In this section, we defines Q-learning and curiosity-driven for their application to VNE problem, and presents a description of the virtual network multi-objective embedding algorithm based on Q-learning and curiosity-driven (Q-CD-VNE).

### VNE based on Q-learning algorithm

We employed Q-learning algorithm of reinforcement learning to solve the MDP process. It allows agents to automatically determine the ideal behavior within a specific environment for maximizing its performance. Simple reward feedback is required for the agent to learn its behavior. The agent’s living environment in each episode is described as a state set S, which can perform any possible action described as action set A as depicted in Fig. 1 Each time an action *a*_{
t
} is performed in the state *s*_{
t
}, the agent receives a reward *r*_{
t
}, thus generating a series of states *s*_{
i
}, a set of actions *a*_{
i
} and reward *r*_{
i
} till the end of the episode. It finds the action sequence *π* iteratively for maximizing all reward values as an optimal strategy as shown in Eq. (14).
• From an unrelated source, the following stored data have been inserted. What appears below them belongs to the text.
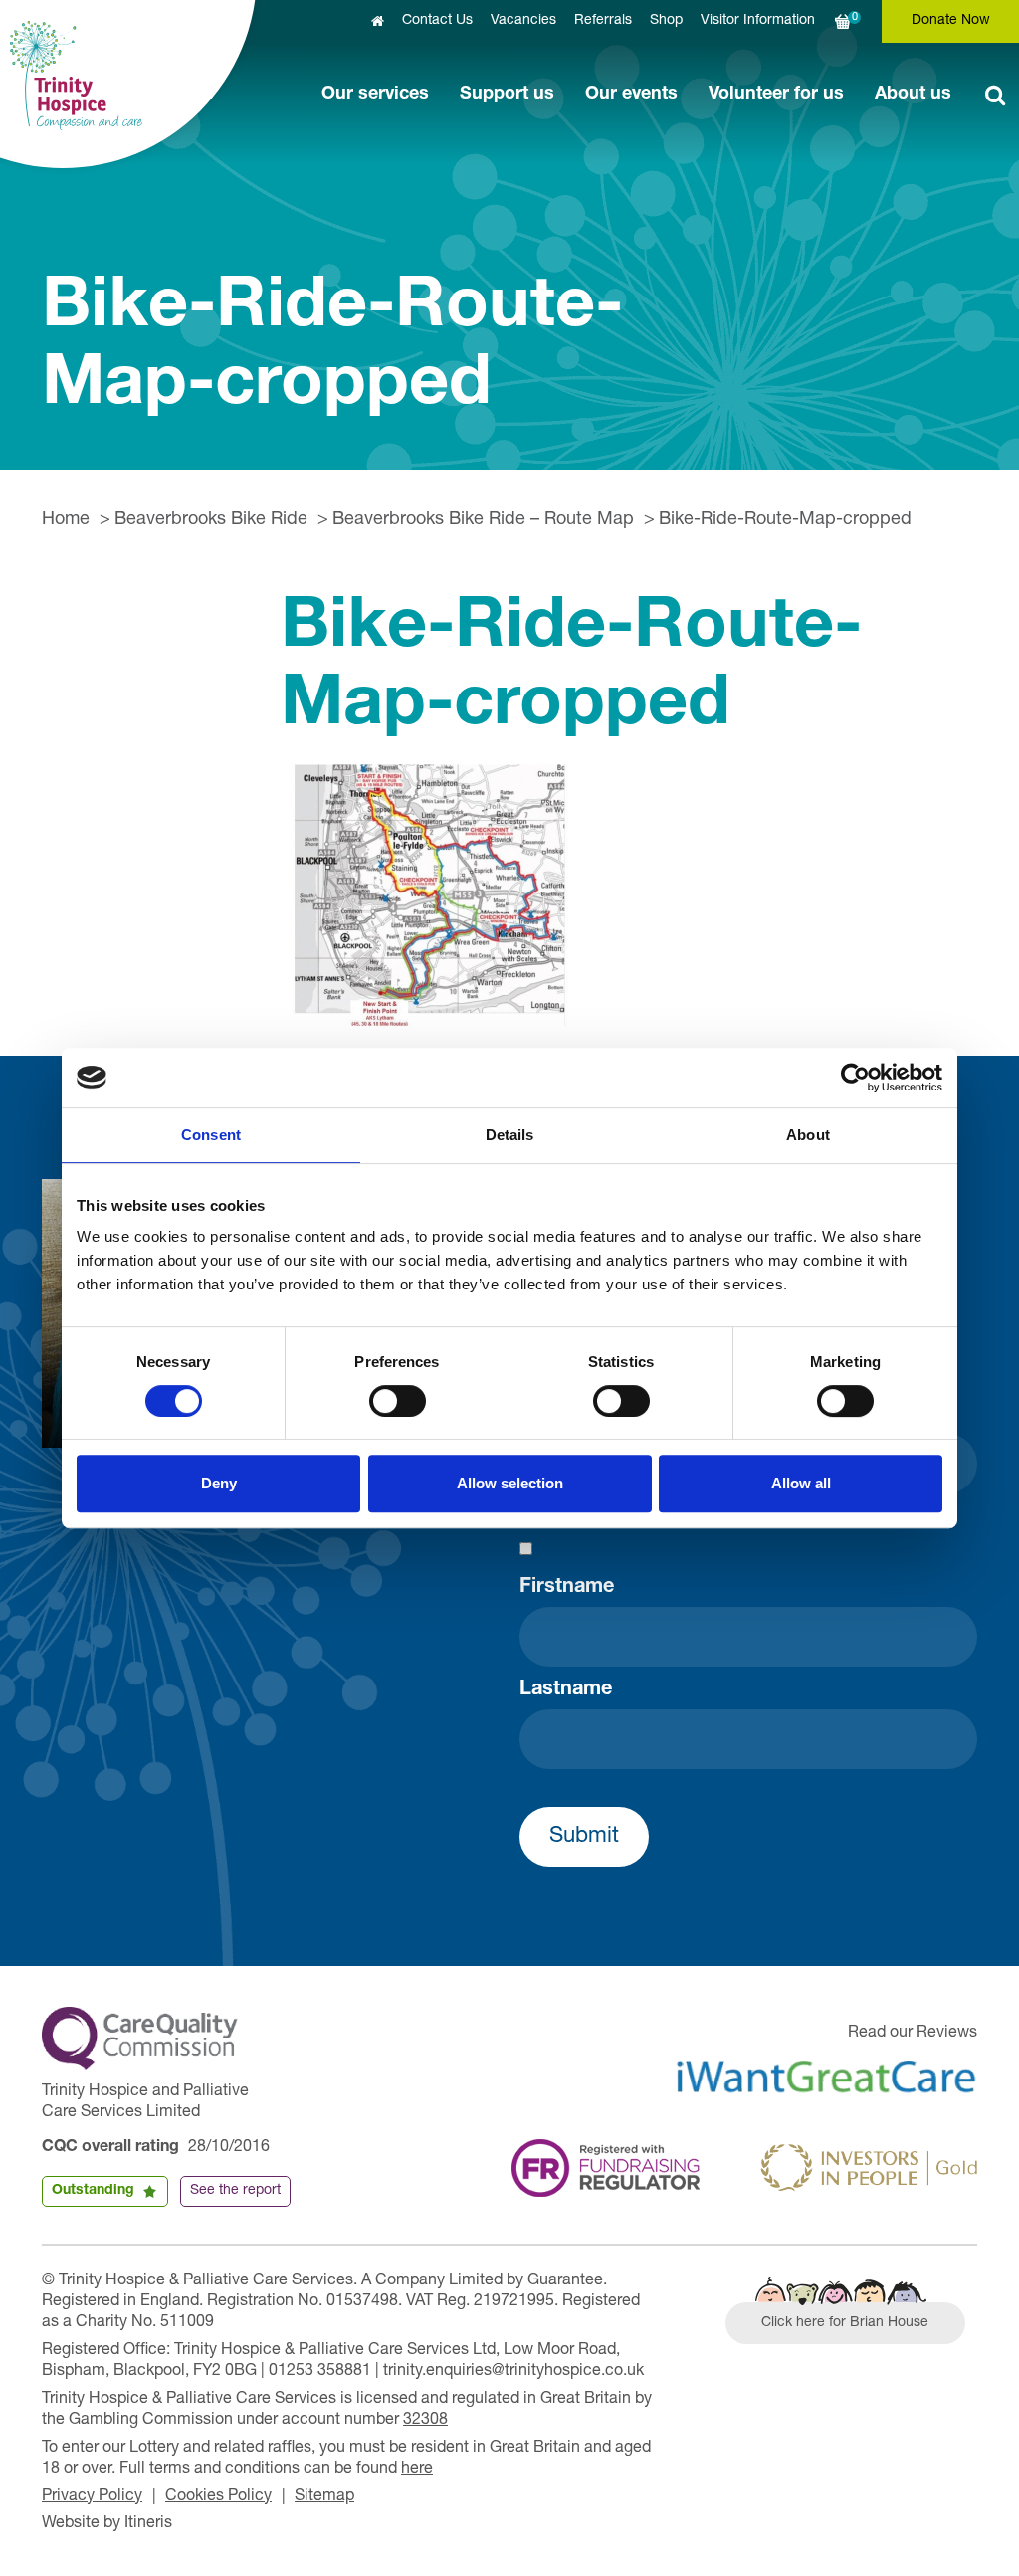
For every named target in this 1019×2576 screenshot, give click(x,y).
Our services (375, 94)
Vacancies (523, 21)
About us (913, 94)
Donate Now (951, 21)
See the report (235, 2191)
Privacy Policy (92, 2497)
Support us (507, 94)
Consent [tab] (211, 1134)
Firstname (566, 1588)
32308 (425, 2421)
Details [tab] (510, 1134)
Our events (631, 94)
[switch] (397, 1401)
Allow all (801, 1483)
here (417, 2469)
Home (66, 520)
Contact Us (437, 21)
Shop (666, 21)
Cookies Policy (218, 2497)
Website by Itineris (107, 2524)
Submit (584, 1837)
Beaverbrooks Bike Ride (210, 520)
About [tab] (808, 1134)
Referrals (603, 21)
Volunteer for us (776, 94)
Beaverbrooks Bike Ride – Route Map (483, 520)
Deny (219, 1483)
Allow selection (510, 1483)
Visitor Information (758, 21)
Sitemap (324, 2497)
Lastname (565, 1690)
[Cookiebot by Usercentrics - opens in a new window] (855, 1077)
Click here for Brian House (844, 2323)
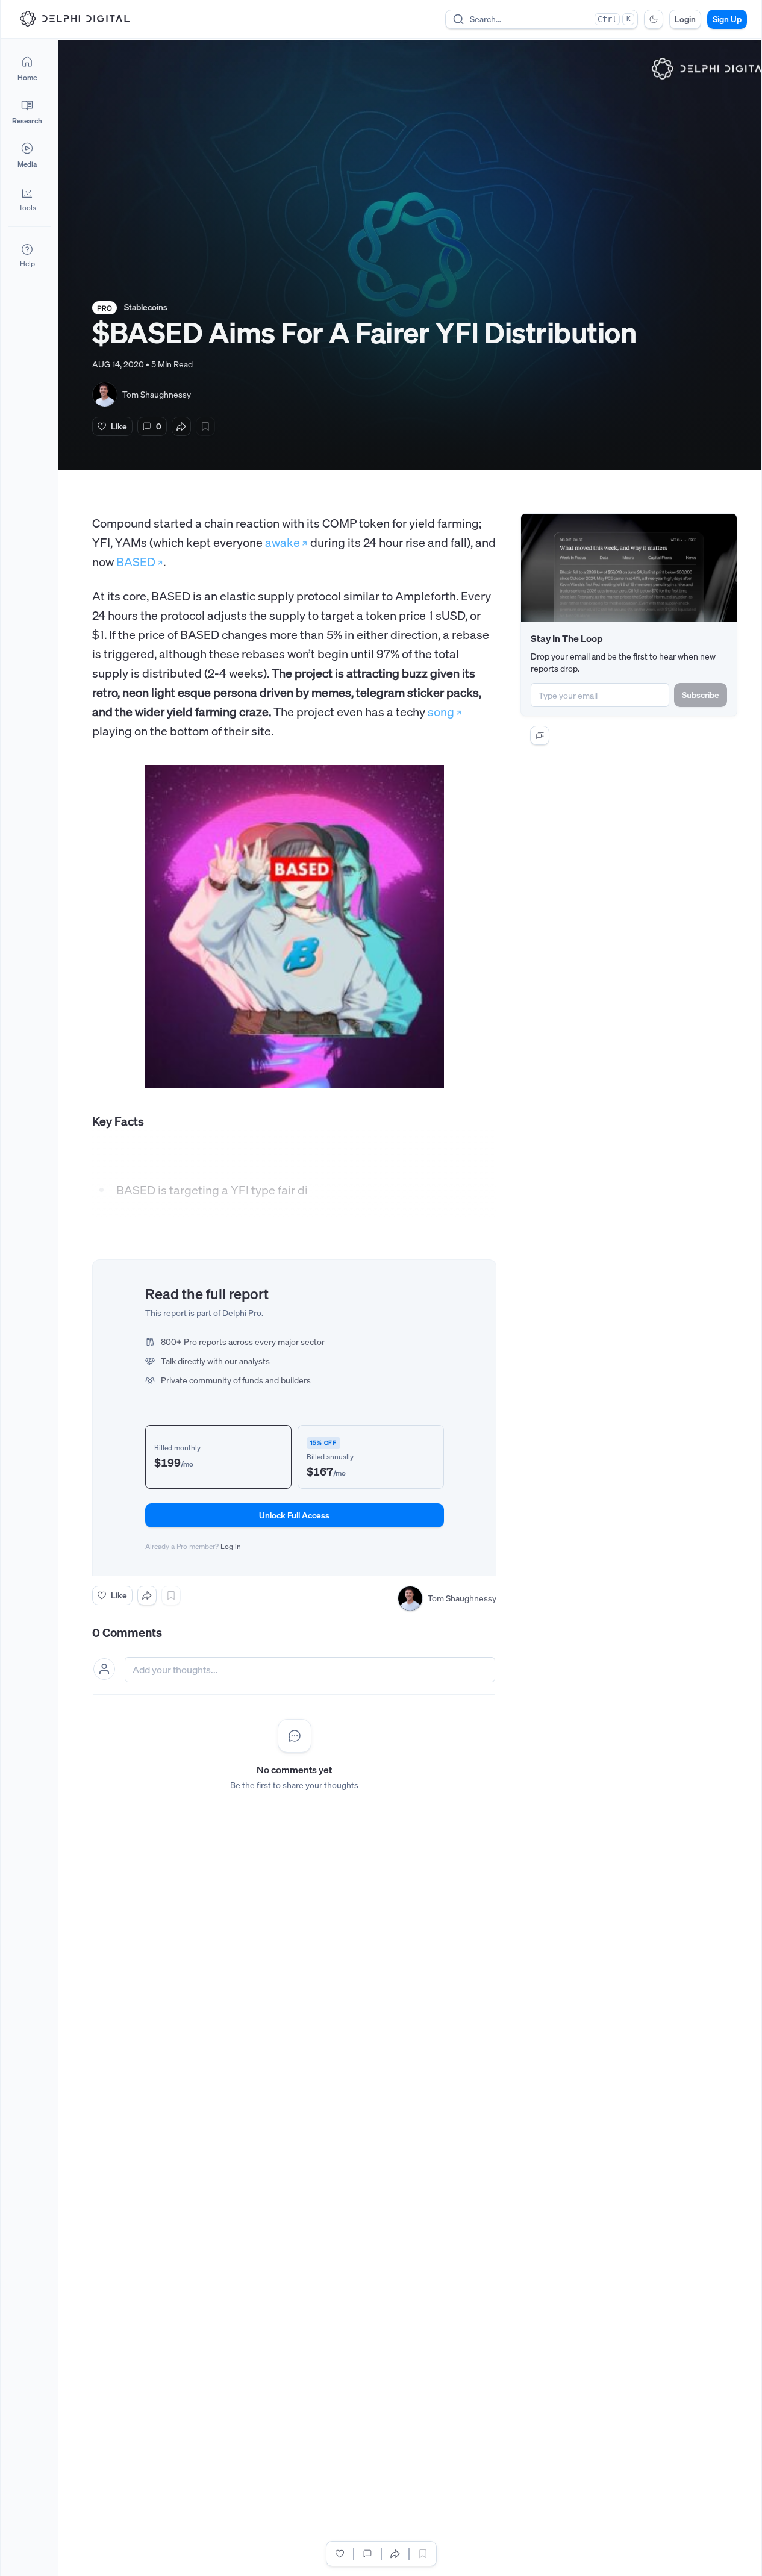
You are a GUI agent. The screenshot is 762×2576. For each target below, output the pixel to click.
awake (282, 542)
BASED (135, 562)
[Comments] (367, 2553)
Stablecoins (145, 307)
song (441, 711)
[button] (27, 198)
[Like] (339, 2553)
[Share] (181, 426)
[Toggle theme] (653, 19)
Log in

$$ {\pi}^{\ast}\left(\mathrm{S}\right)=\underset{a}{\arg\ \max}\left[r\left(s,a\right)+\gamma {v}^{\ast}\left(\delta \left(s,a\right)\right)\right] $$

(14)

For finding optimal strategies, the approximate behavioral value function Q is usually used. After successful mapping of a virtual node, the system deliverse a *Q* value to the agent. The *Q* value matrix is obtained by approximating the behavior value function *Q*(*s*_{
t
}, *a*_{
t
}) gradually. This matrix can be used in the next episode to find the node with the highest reward value quickly for embedding,

where the *Q* value update strategy function is expressed as:

$$ Q\left(s,a\right)=R\left(s,a\right)+\gamma \mathrm{maxQ}\left(\delta \left(s,a\right),{a}^{\prime}\right) $$

The estimate of *Q* is expressed as:

$$ \widehat{Q}\left(s,a\right)\leftarrow R\left(s,a\right)+\gamma \underset{a^{\prime }}{\max}\widehat{Q}\left({s}^{\prime },{a}^{\prime}\right) $$

(15)

The convergence of \( \widehat{Q} \) to *Q* has been proven [17]. Here, *R*(*s*, *a*) is the reward value of the action *a* in the state *s*, *Q*(*δ*(*s*, *a*), *a*^{′}) is the *Q* value of all the next actions *a*^{′} after the action *a* is performed in the state *s*, and *γ* is the conversion factor which is used to weigh the relationship between the current reward value and the subsequent reward value.

At a time *t*, the *Q* value update process of the virtual network node mapping is shown in Fig. 2:

The solid lines with arrows in Fig. 2 represent the sequence of actions that have been mapped successfully, with the dashed arrows pointing to the selectable mapping nodes. This figure represents a network diagram for selecting the next action, that is, embedding the virtual node *b* when the virtual node *a* is successfully mapped to the physical node A. The detailed process is described below.

$$ {S}_1=\left(\left({N}_t^a,{N}_t^b\right),\left({N}_t^A,{N}_t^B,{N}_t^C,{N}_t^D\right)\right) $$

After the action \( {n}_t^a\_{n}_t^A \) is performed in state *S*_{1}, the agent arrivals at state *S*_{2}.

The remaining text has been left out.